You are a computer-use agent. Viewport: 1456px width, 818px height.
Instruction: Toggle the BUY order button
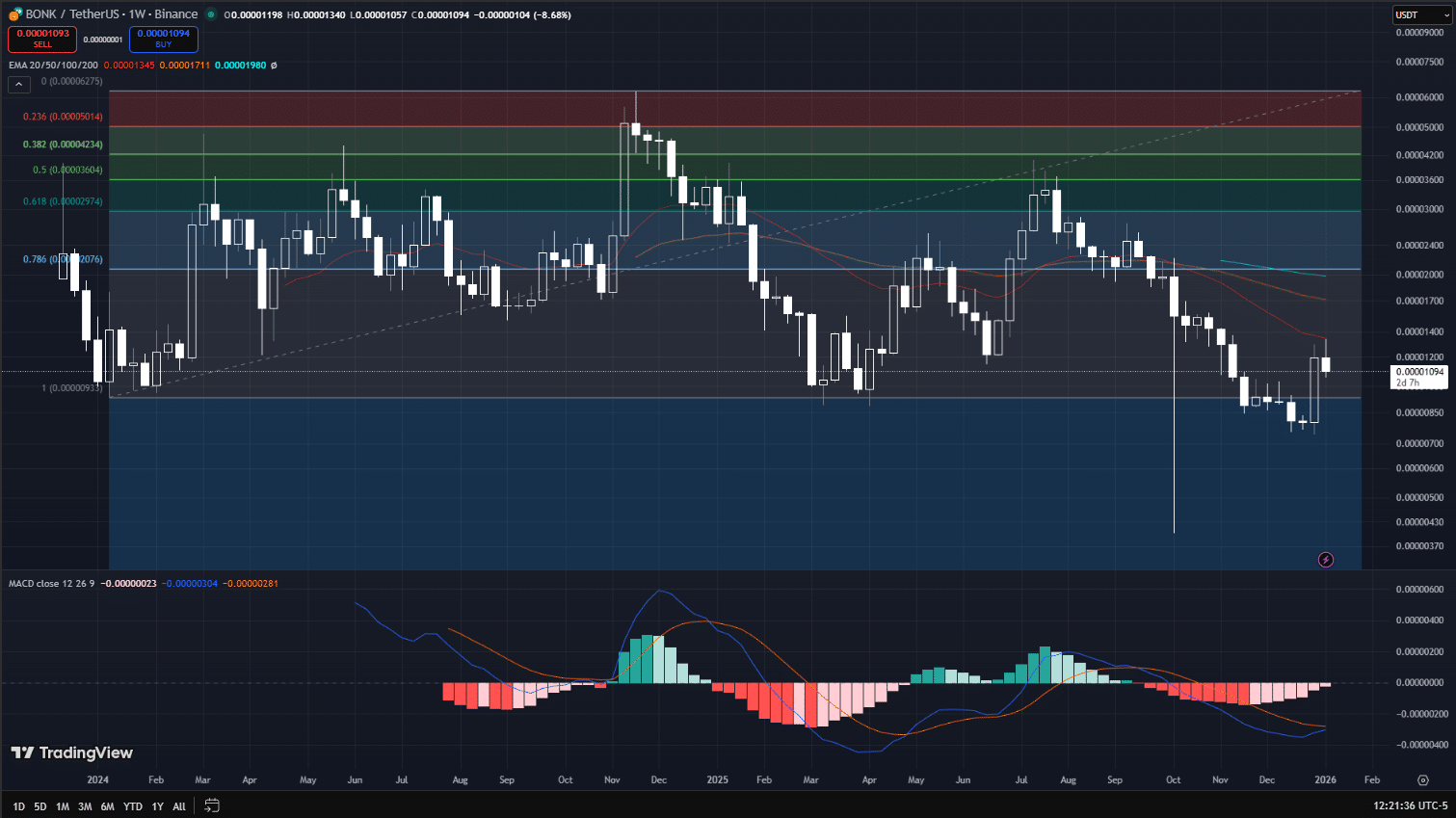coord(163,38)
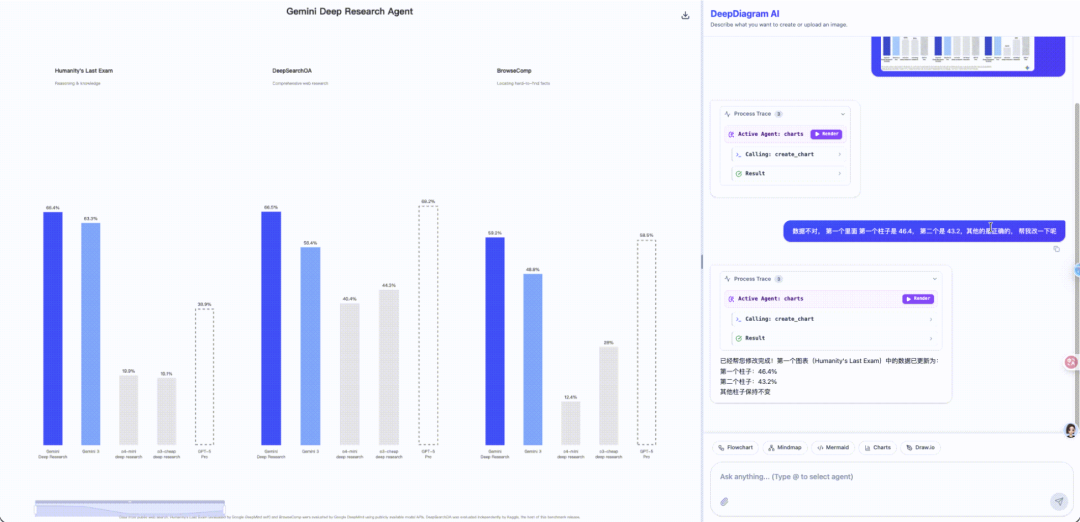Image resolution: width=1080 pixels, height=522 pixels.
Task: Choose the Mermaid agent chip
Action: click(x=833, y=447)

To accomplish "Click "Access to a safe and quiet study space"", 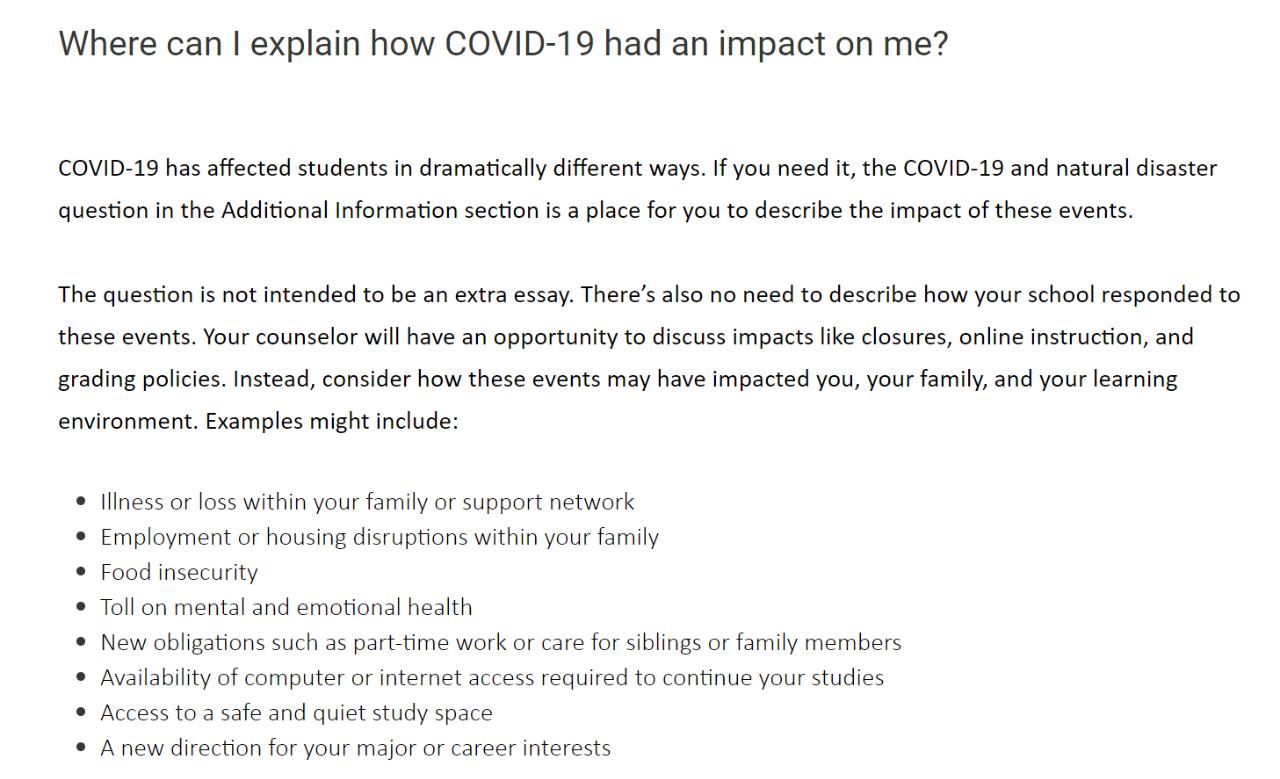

-- -- --

DESCRIPTION OF THE TASK - Your answer should contain all the material above, written out exactly, and none of the pictures.

ANSWER AREA -
You are a computer-use agent. Viewport: 1456px width, 818px height.
Instruction: Toggle the BUY order button
coord(163,38)
Image resolution: width=1080 pixels, height=522 pixels.
Task: Choose the Mermaid agent chip
Action: click(x=833, y=447)

To accomplish "Click "Access to a safe and quiet study space"", 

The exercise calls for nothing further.